Clio waved at Remus to gain his attention after dinner, but he disappeared from the table so quickly that it was almost as if he'd disapparated. She was fleetingly tempted to track him down, but also still had homework to grade, and so decided to visit Charity's room, instead. They worked mostly without talking; muggle music playing softly in the background. Charity had long since given up on shaking her down for sexual details, and Clio was in no mood to offer them up voluntarily. She tried to concentrate on the translations and put him from her mind completely.

It was long past dark when Clio returned to her own room to fetch Nox for her last walk of the night. She stopped just outside her office door to throw on her cloak, while Nox ran off down the corridor, wagging her tail. She turned, and there he was, bending down to scratch the dog behind her ears. That familiar heat wave rolled, unbidden, from her stomach to her throat.

"Hey," she said, "I was wondering if I was going to see you at all today."

"Sorry," he said, "I've had a lot on my mind."

"Oh. I was just taking Nox out," she said, stomach dropping.

"Why don't I come with you?"

"Okay," she said.

"I just need to stop at my office for my cloak."

"No problem."

They talked softly as they walked. He asked her about her runes, and she explained how they were supposed to work. She asked him if he'd seen the Fat Lady. He had, and agreed that the restoration was remarkable. Neither of them were especially fond of the trolls.

Their conversation halted outside, where the night air carried just the slightest promise of thawing earth. The moon hadn't yet risen, and the sky was an inky black cloth sewn with billions of stars. They strolled casually down toward the lake, Nox running out ahead of them, black fur melding with the shadows. They stopped at the lakeside, shoulder to shoulder. There was no wind, and the glass-like surface perfectly reflected the stars. Clio tipped her head back to gaze up at the sky.

"I want this to work," he said, cleaving the heavy silence that lay between them.

"I want this to work, too," she responded, relief flooding her so suddenly that she thought she might fall down or cry.

"I'm terrified of letting you down," he said, forehead creased with worry.

"How could you let me down?" she asked.

He laughed, "I'm sure there are many ways."

"I bet there aren't nearly as many as you think there are."

"Maybe not. Anyway, that's what I've been thinking about all day, that and … protecting Harry."

She nodded. "I was worried today that maybe I'd done something wrong."

His chin dropped. "You mean, like sleeping with a werewolf?"

She smiled. "No, like scaring off a werewolf."

"What?" he asked, head snapping up. "No, quite the opposite."

She sighed. "I'll understand if you need to be alone, sometimes."

"Will you?" he asked, brow furrowed.

She sighed again. "It would have been nice if you'd told me all this this morning."

"I'm sorry," he said. "Do you trust me?"

"Yes.
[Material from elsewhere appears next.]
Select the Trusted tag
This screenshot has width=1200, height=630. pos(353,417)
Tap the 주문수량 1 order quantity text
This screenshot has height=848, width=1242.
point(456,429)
Of course I do," she said, looking deep into his eyes.

"You know then, that I would never help Black break into the castle."

"Of course not. Snape was just trying to get under your skin."

"I'm not so sure that was his only goal," he said, eyes troubled. "Anyway, he obviously knows about us, that's not something he's likely to let go."

"Snape can sit on his wand and twirl, for all I care," she muttered.

He smiled. "That's an expression I've not heard before."

"Feel free to borrow it any time you like," she said, the corner of her mouth curving up.

"That reminds me," he said, taking a small jar of floo powder from his cloak. "Feel free to visit me through the floo any time. Just give me a warning before you come through."

"What, so that I don't catch you in a state of undress?" she teased, fingers lingering on his as she accepted the jar.

"That reminds me that I found some of your underthings in my room this afternoon," he responded.

"Oh yeah, can I come by to fetch them?"

"Of course," he said, then blushed as he added, "although I won't complain if you want to add to the collection."